Let`s take two companies and judge. Shilpi Cable – since 2010, Sales multiplied 18 times, Net Profits multiplied 19 times. This brought heavy interest to the investors and the company’s share prices zoomed by 733% (~ 8 times), from Rs 30 in mid-2015 to 250 in early 2017 (2 years time frame). A close look at the company’s balance sheet suggested that the companies faced capital crunch due to a high amount of debtors` outstanding in the books. Also, the company routed the sales through subsidiaries whose activities were difficult to trace and raised many doubts on the corporate governance. In 2015, when the market cap of the company went from Rs. 84Cr to Rs. 430 Cr, profits zoomed by 60% from Rs. 100 Cr to Rs. 160 Cr. On the contrary, cash flow from operations turned negative from Rs. 20 Cr to minus Rs. 45 Cr (outflow of Rs. 45 Cr). Also mind, the finance cost was Rs. 81 Cr out of debt of Rs. 450 Cr. To your surprise, since 2010 to 2016 ( i.e last 7 years), company sales totaled Rs 10945, profits totaled to mere Rs 531Cr and cash flow from operations only at Rs 51 Cr. What more we need to justify is the recent fall in the stocks from as high as Rs. 250 to Rs. 67 in less than a month on rumors of the company, declared to be insolvent.
Now let us take an example of Marico- The sales have multiplied by 3 times, profits by 4 times and prices by 6 times since the Yr 2010. Marico has a clear competitive advantage in terms of profit and loss account, balance sheet, and cash flow. The company’s p&l is levered in such a way that when the company undergoes huge raw material prices, the margin is protected through an increase in realization or decrease in advertisement cost. The company during the initial growth years invested in Gross Block. The tangible assets multiplied by ~3 times. Once the need of the capital for assets got stabilized, the company changed its Dividend Policy by paying out 60% of Net Profits as dividend compared to 14-17% payout in earlier years. So the balance sheet is in a good shape. The Return on Equity remained stable as a result of the proper allocation of funds by the management. The company’s cash flow is such that it has earned a profit of Rs. 3100 Cr in last 7 years out of which Rs. 2600 Cr is earned as cash flow from operations.
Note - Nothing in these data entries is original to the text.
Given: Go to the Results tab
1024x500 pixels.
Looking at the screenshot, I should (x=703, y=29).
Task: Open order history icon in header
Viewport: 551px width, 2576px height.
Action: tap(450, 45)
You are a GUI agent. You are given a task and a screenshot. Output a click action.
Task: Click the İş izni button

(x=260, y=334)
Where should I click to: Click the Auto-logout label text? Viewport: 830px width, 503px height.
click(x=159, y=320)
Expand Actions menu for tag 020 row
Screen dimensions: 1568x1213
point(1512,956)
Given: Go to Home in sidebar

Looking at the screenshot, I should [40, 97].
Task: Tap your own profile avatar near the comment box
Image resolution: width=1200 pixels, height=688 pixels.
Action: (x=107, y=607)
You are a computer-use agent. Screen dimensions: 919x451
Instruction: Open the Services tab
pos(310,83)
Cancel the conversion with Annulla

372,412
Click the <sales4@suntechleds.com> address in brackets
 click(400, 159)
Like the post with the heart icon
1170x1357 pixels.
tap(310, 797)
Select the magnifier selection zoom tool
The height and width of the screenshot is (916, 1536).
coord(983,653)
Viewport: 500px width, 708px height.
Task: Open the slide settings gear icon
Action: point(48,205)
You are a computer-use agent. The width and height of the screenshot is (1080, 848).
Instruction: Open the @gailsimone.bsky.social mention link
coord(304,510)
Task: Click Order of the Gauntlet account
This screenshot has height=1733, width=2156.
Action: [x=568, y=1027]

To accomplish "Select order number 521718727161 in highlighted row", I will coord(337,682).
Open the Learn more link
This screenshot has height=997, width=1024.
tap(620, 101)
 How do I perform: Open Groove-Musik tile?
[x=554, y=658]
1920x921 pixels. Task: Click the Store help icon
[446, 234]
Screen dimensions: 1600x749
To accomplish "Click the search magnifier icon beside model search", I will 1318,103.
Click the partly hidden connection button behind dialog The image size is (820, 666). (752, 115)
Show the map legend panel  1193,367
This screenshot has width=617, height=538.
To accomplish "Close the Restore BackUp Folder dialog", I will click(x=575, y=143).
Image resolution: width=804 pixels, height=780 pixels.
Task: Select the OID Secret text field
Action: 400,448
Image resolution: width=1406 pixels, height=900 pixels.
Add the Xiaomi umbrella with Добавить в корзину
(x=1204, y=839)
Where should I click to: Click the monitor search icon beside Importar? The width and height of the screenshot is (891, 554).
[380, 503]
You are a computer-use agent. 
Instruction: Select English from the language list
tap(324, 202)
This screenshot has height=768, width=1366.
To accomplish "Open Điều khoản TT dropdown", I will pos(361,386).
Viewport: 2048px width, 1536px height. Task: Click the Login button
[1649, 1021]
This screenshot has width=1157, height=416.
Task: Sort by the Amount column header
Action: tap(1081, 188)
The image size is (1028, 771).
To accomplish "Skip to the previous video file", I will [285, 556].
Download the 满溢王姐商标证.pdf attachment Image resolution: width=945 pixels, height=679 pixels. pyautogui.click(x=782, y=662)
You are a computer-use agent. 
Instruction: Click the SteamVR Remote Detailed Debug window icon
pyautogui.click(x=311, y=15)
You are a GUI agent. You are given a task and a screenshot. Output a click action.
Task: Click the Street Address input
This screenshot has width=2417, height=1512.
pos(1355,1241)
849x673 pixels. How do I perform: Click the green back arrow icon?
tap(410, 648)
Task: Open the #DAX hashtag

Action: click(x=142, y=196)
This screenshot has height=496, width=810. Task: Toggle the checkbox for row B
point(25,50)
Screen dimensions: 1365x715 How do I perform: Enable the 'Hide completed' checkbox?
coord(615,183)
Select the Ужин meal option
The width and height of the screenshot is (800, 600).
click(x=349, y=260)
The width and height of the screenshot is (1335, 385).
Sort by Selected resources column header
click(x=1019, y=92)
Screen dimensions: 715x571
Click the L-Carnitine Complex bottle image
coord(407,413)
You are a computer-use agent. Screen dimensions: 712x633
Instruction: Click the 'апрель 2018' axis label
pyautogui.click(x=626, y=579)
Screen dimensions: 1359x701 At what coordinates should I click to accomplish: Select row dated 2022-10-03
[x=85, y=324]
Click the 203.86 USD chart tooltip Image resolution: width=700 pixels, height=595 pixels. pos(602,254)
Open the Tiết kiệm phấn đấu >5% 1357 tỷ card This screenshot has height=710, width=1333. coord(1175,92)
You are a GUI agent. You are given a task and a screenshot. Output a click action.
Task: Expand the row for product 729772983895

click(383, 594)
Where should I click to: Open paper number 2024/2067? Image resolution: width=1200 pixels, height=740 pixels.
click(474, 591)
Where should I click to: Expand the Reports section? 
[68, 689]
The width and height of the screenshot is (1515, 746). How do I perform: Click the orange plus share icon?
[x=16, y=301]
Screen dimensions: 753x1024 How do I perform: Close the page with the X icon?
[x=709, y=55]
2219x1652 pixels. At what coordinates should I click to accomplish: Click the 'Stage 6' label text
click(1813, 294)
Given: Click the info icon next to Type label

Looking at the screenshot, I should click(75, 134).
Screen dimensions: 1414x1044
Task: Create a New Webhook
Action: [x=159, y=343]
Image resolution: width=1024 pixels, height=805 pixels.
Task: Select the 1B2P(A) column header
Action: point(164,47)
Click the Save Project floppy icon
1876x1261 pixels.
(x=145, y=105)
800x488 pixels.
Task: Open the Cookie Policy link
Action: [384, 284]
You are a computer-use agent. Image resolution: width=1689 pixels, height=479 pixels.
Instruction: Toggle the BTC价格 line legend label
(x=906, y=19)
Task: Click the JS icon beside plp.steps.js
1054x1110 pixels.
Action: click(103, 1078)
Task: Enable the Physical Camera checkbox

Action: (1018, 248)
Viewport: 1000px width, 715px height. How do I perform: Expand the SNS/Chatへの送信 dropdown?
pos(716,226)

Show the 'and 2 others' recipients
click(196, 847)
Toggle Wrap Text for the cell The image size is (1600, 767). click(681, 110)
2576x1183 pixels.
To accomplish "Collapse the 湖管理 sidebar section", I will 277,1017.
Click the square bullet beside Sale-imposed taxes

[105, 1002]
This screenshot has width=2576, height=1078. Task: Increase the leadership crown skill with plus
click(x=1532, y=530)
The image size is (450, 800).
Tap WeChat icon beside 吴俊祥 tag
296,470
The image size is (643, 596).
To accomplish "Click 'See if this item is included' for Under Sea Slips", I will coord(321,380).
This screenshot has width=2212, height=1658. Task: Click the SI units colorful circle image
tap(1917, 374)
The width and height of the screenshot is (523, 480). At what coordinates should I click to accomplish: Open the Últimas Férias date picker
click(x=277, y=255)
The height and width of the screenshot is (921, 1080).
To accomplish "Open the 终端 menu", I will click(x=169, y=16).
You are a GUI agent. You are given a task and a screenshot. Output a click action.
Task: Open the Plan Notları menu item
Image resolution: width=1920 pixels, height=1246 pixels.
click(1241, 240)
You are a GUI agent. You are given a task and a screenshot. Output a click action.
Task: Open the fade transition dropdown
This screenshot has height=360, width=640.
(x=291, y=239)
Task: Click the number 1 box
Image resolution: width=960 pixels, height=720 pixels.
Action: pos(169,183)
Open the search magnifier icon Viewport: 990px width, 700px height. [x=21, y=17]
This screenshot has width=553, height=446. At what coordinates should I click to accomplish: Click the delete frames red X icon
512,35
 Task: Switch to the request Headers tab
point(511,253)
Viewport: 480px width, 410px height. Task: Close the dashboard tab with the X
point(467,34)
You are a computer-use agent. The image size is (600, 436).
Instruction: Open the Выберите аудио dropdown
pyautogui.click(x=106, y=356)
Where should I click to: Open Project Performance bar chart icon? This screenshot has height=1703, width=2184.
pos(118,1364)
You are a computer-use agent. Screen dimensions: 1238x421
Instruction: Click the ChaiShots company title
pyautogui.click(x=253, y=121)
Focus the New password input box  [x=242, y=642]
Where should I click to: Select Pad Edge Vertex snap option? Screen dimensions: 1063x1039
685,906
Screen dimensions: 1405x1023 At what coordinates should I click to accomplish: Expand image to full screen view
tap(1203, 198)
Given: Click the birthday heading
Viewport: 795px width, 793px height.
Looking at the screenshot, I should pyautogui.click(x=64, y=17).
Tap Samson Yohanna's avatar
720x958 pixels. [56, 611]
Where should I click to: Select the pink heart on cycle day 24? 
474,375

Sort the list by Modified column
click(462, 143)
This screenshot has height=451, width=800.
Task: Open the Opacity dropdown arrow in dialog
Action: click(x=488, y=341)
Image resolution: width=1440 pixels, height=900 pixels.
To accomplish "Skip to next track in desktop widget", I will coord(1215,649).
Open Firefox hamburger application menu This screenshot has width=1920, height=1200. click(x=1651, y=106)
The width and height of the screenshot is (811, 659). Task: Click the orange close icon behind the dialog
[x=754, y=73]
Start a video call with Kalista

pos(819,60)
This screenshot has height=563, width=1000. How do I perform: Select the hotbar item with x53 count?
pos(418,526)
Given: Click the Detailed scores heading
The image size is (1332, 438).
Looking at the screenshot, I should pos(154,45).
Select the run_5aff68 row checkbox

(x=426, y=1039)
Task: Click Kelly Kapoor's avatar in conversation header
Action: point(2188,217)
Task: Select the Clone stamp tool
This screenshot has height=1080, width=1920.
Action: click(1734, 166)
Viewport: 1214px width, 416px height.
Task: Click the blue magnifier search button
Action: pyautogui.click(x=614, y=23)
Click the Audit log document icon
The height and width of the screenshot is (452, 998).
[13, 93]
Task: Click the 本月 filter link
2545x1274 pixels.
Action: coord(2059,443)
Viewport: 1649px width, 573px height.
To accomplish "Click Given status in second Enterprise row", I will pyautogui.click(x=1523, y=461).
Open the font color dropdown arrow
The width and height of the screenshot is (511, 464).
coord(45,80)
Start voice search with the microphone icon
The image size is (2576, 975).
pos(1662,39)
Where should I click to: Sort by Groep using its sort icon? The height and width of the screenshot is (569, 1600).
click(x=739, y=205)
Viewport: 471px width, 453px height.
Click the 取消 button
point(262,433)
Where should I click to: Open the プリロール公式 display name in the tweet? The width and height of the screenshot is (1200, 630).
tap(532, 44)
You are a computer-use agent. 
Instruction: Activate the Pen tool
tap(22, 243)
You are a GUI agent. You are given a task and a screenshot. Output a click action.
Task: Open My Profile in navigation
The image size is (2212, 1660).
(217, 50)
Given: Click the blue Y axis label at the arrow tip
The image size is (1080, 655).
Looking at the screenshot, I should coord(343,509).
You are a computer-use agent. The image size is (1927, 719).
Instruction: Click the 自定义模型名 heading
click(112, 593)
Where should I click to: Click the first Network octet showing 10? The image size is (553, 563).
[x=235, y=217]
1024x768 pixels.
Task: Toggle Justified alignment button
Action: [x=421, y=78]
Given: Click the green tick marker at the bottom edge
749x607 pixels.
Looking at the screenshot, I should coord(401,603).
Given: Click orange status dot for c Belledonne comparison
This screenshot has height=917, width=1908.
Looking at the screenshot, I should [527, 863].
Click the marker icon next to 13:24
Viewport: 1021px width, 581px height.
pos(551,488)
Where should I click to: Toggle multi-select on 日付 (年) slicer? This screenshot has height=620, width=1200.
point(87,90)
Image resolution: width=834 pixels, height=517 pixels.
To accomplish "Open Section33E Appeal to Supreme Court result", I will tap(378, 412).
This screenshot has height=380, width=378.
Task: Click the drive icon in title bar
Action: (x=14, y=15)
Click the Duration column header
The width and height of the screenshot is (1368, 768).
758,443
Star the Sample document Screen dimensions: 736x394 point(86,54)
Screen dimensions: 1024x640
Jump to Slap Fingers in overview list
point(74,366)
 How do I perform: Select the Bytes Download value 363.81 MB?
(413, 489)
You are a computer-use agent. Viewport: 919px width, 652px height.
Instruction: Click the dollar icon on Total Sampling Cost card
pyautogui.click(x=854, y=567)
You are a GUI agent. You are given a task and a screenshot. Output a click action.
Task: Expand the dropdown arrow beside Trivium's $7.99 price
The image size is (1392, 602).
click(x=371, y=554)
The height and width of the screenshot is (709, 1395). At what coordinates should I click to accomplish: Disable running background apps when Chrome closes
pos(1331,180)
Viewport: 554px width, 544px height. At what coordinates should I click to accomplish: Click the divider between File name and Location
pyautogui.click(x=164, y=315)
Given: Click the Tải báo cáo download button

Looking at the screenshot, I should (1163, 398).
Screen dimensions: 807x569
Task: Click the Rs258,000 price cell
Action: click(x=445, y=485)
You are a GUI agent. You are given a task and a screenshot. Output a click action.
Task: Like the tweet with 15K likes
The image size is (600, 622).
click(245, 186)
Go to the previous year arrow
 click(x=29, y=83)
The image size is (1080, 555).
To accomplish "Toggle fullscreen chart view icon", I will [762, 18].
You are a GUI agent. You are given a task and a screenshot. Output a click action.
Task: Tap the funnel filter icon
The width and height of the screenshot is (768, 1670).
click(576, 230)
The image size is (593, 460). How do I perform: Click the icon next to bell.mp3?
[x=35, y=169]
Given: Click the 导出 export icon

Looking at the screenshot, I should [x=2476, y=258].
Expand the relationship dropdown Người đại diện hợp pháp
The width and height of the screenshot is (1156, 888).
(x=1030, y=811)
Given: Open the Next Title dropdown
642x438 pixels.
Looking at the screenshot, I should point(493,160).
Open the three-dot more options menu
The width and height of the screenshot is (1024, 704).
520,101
All these factors make Marico a lucrative company to invest in.
My message is why to invest in a company which gives a bumpy 8 timers with clear indications of permanent capital loss when you have shares like Marico with efficient capital allocation.
To conclude, I would suggest, peep into the cash flow statements, the subsidiaries accounting, related party transactions, the balance sheet, read the management decisions properly apart from getting stuck only to the quarterly earnings which appear easy to comprehend but may have data that misguide.